Tehlike uyarılarının arttığı bir ortamda Glasgow’da düzenlenen iklim zirvesinde ‘beklenen’ sonuçlar çıkmasa da krizin öncelikli gündemler tutulması olumlu bir kazanım olarak görülüyor.
Dünya liderlerinin katıldığı zirveye Cumhurbaşkanı Tayyip Erdoğan ‘güvenlik eksikliği’ nedeniyle katılmadığını duyurmuştu.
Kurum: Türkiye küresel ısınmadan en fazla etkilenecek ülkelerden
Zirveye katılan Çevre Şehircilik ve İklim Değişikliği Bakanı Murat Kurum, küresel ısınmanın tehdit boyutuyla ilgili Yeni Şafak’tan Mehmet Acet’e şunları söyledi: “Dünya genelinde iklim değişikliğine bağlı afetlerin oranı yüzde 91’lere ulaşmış durumda. Grönland’a yağmur, çöle kar yağıyor. Dünya genelinde sanayi devriminden bu yana en sıcak dönem 2015-2020 arasındaki dönemde ölçüldü. Dünya şimdiden 1,1 derece ısınmış durumda. Paris Anlaşması bu ısınmayı 1.5 derecede tutmayı hedefliyor. Türkiye Akdeniz havzasında olduğu için küresel ısınmadan en fazla etkilenecek ülkeler arasında yer alıyor. Türkiye’deki ısınma dünya ortalamasının iki katına yakın. Küresel ısınmaya yol açan karbon emisyonuna Türkiye’nin etkisi yüzde 1. Hedefimiz 2053 yılına kadar bu emisyonu sıfırlamak.”
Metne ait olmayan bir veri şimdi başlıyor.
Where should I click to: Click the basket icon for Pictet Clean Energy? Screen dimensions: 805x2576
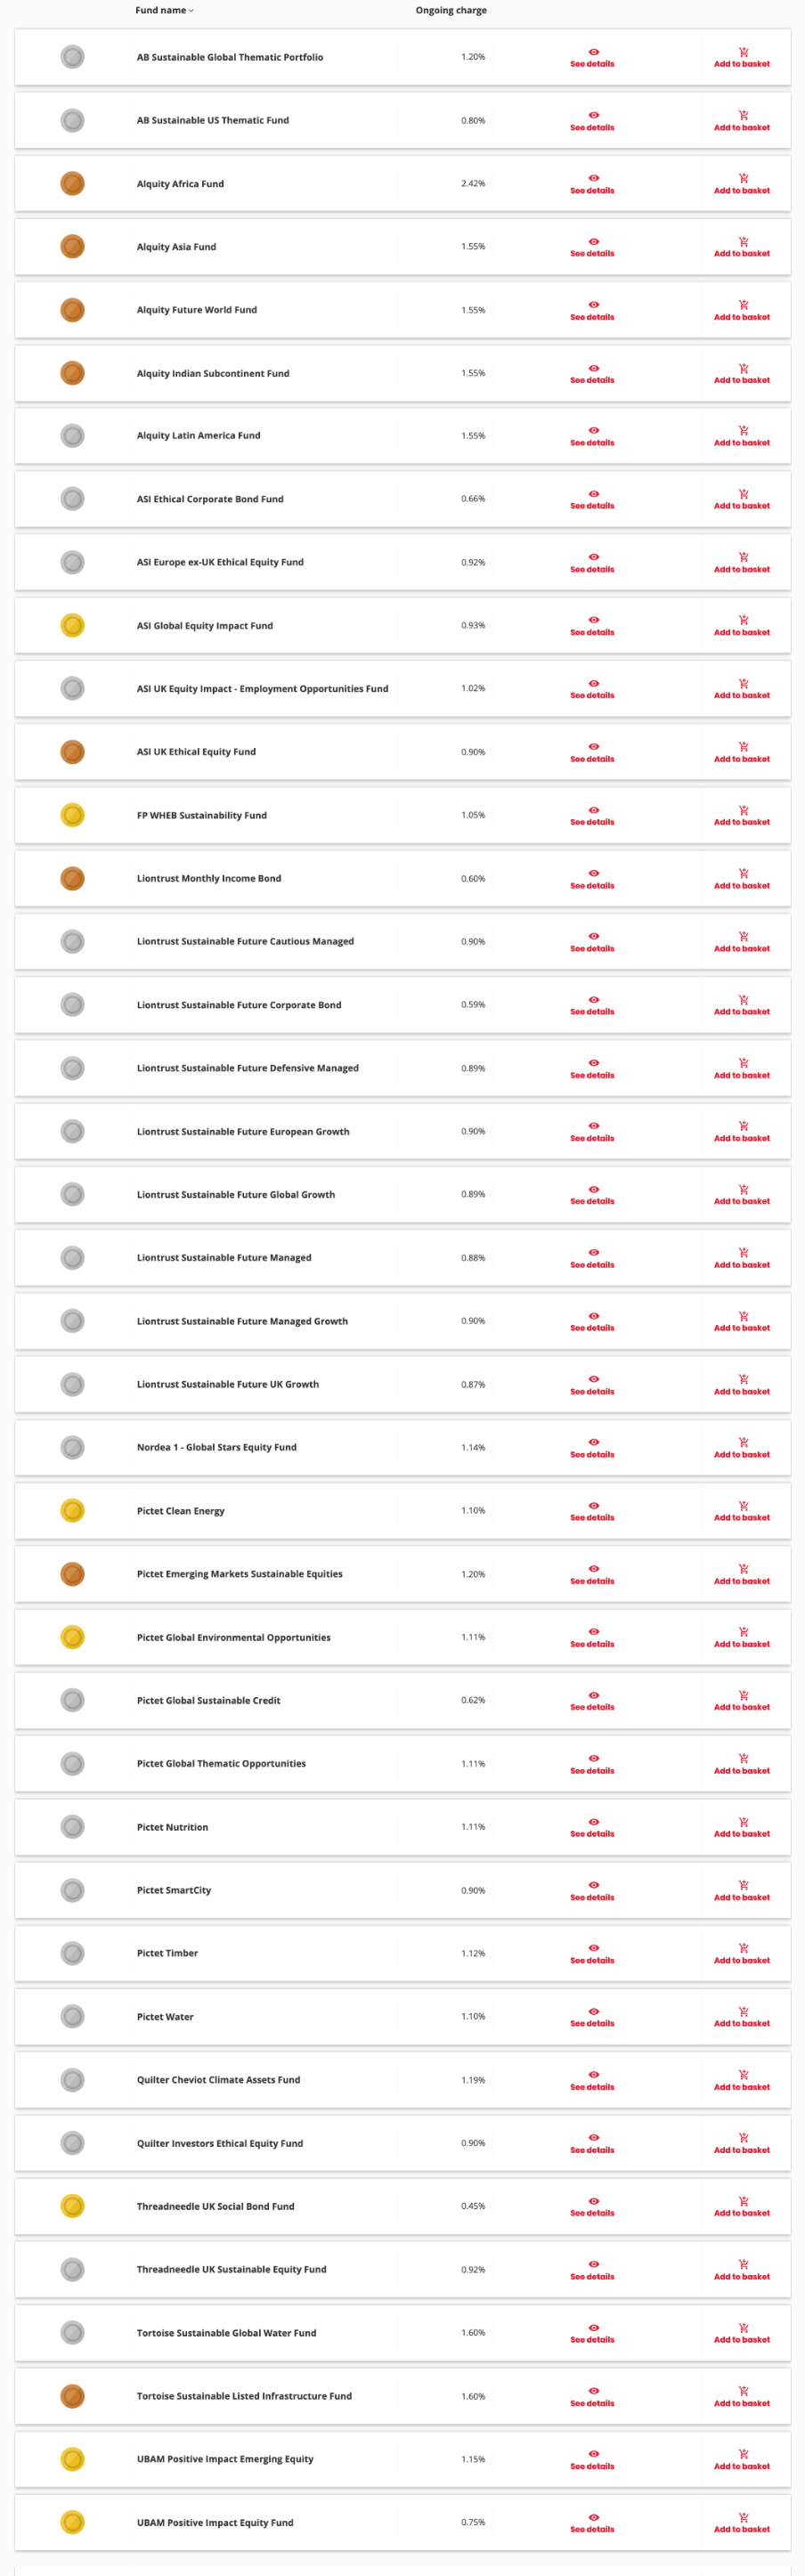tap(743, 1505)
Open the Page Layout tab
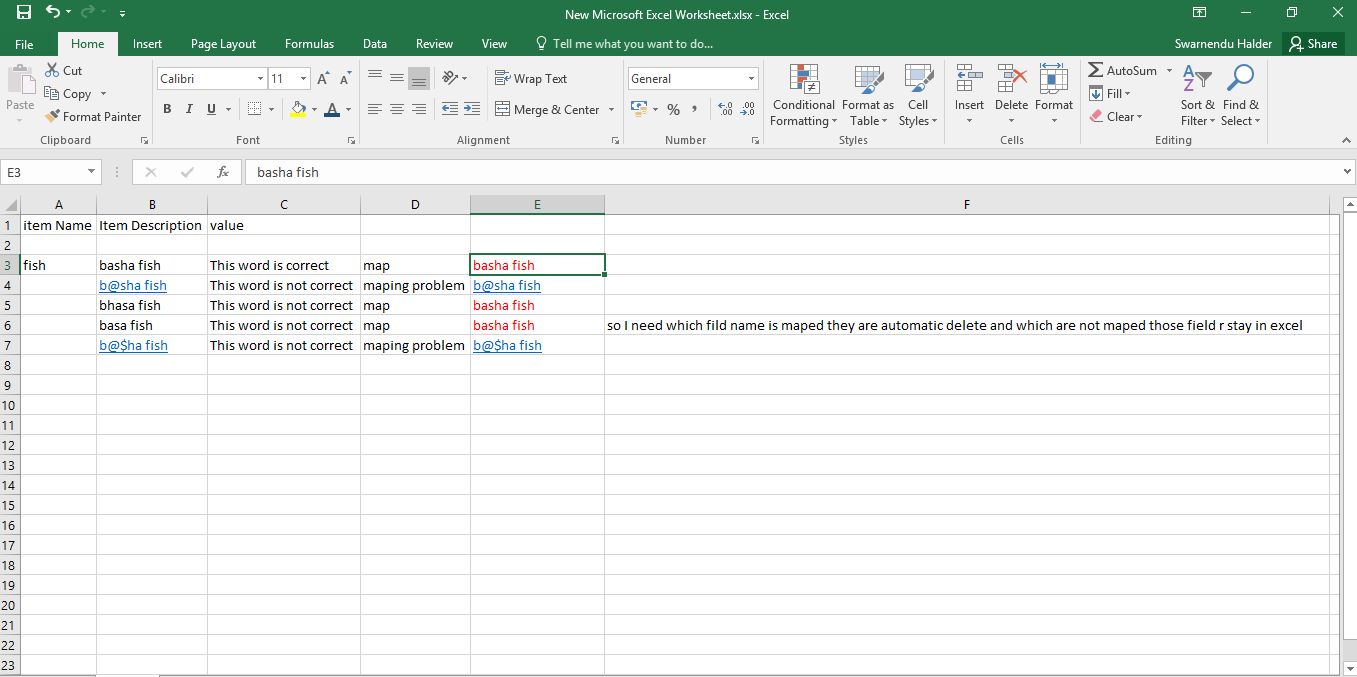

‘Gelen finansman üç yıl içinde harcanacak’
Paris Anlaşması kapsamında Türkiye’ye üç milyar 157 milyon dolar tutarında finans kaynağı sağlanmıştı.
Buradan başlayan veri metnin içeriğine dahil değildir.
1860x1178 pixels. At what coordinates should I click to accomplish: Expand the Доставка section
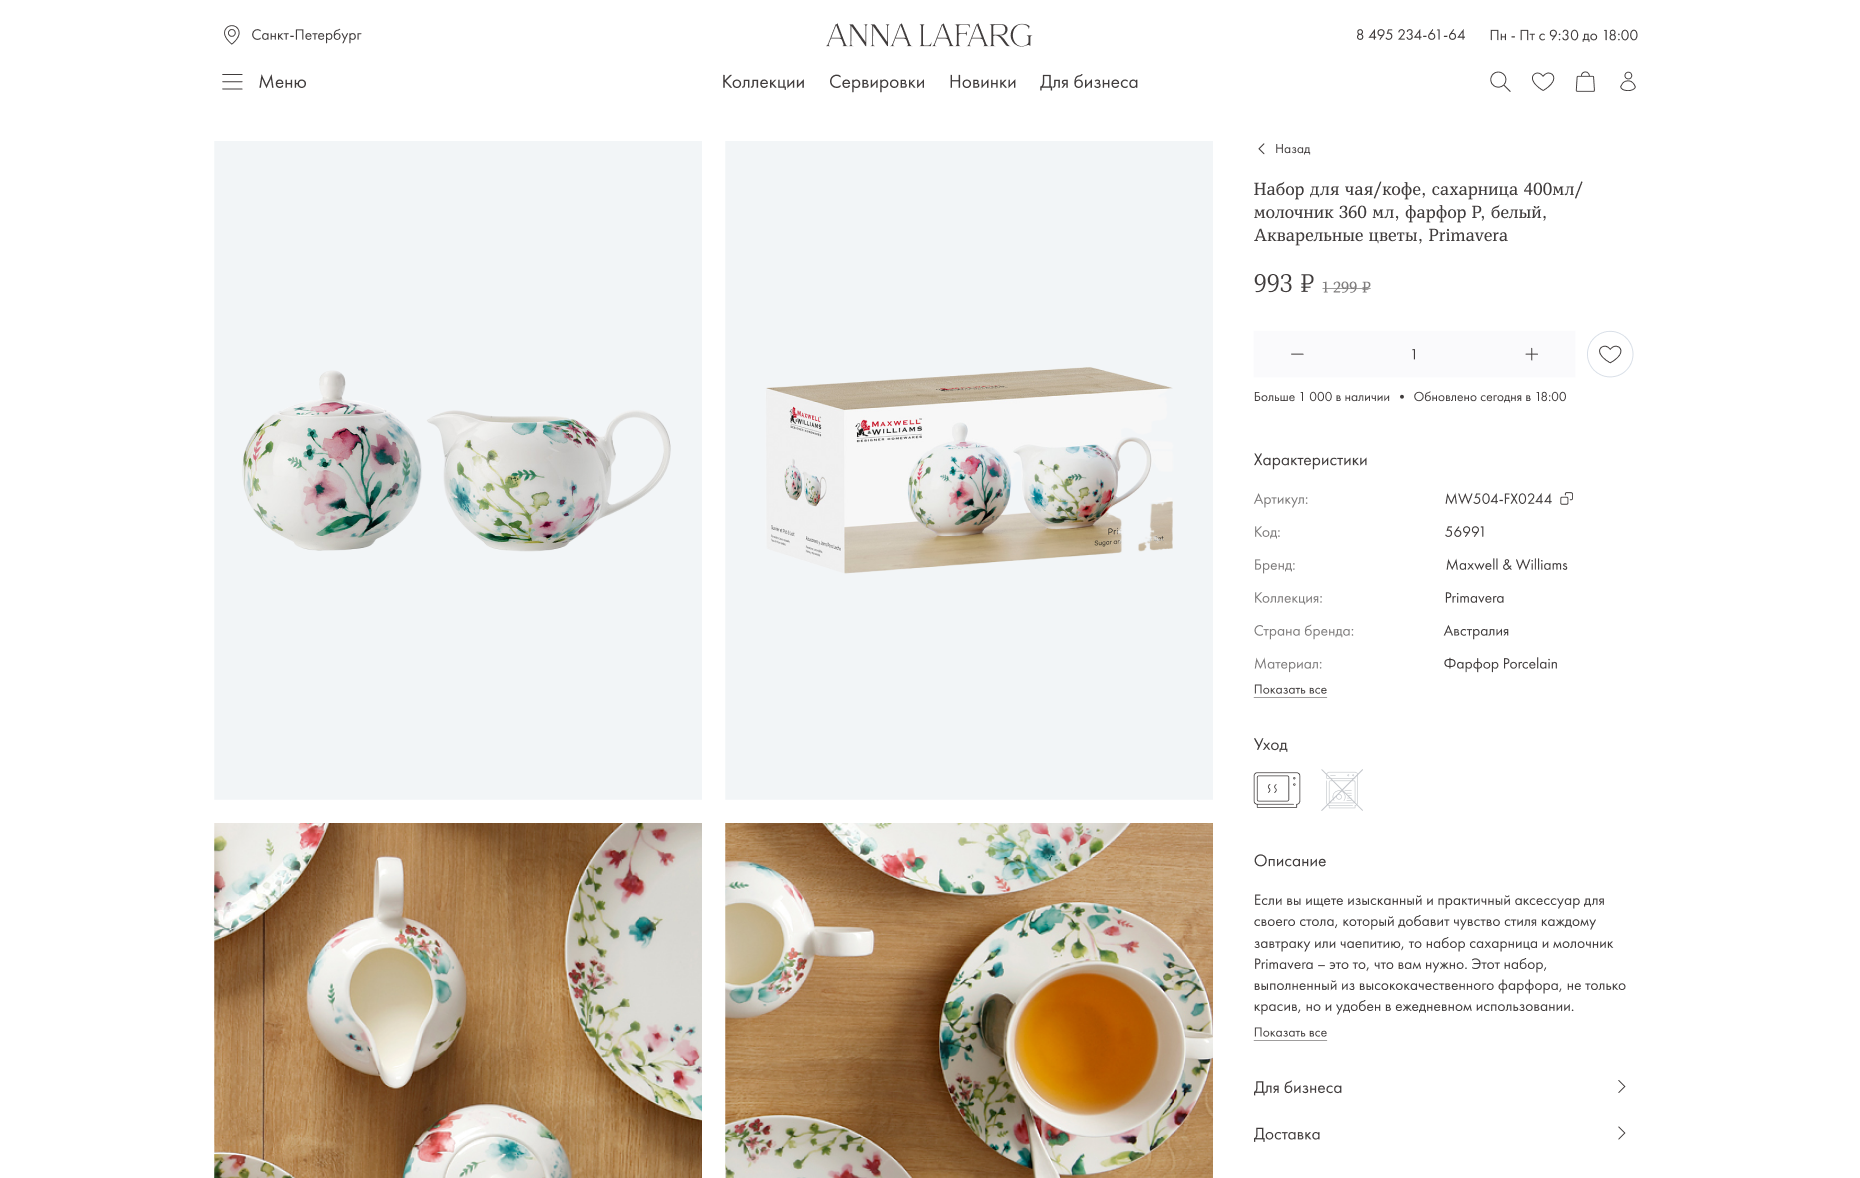1440,1134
Kurum, bu kaynağın üç yıl içinde harcamak üzere mutabakat sağlandığını söyledi: ”Yeşil kalkınma için, yeşil üretim için bu kaynağı kullanacağız. Dünya, 90’larda teknoloji devrimi yaşadı, biz yeterince yakalayamadık. Şimdi yeşil kalkınma dönemi başlıyor. Yeni bir teknoloji çıkacak. Yeşil kalkınma dönemine giriyoruz. Bu dönemde ‘maruz kalan’ değil, yön veren, etki eden bir ülke olmalıyız. Bu fırsatı iyi değerlendirmemiz gerekiyor. Enerji, tarım, ulaşım, sanayii, ormanlaştırma, çevre alanında faaliyette bulunanların hepsi için projeler hazırlanıp bu paralar bu projeler için harcanacak. Yeni istihdam alanları oluşacak. Bazı avantajlarımız var. Yenilenebilir enerjide kurulu gücümüz yüzde 53’ler seviyesinde. Avrupa’da 5’inci, dünyada 12’inci sıradayız.”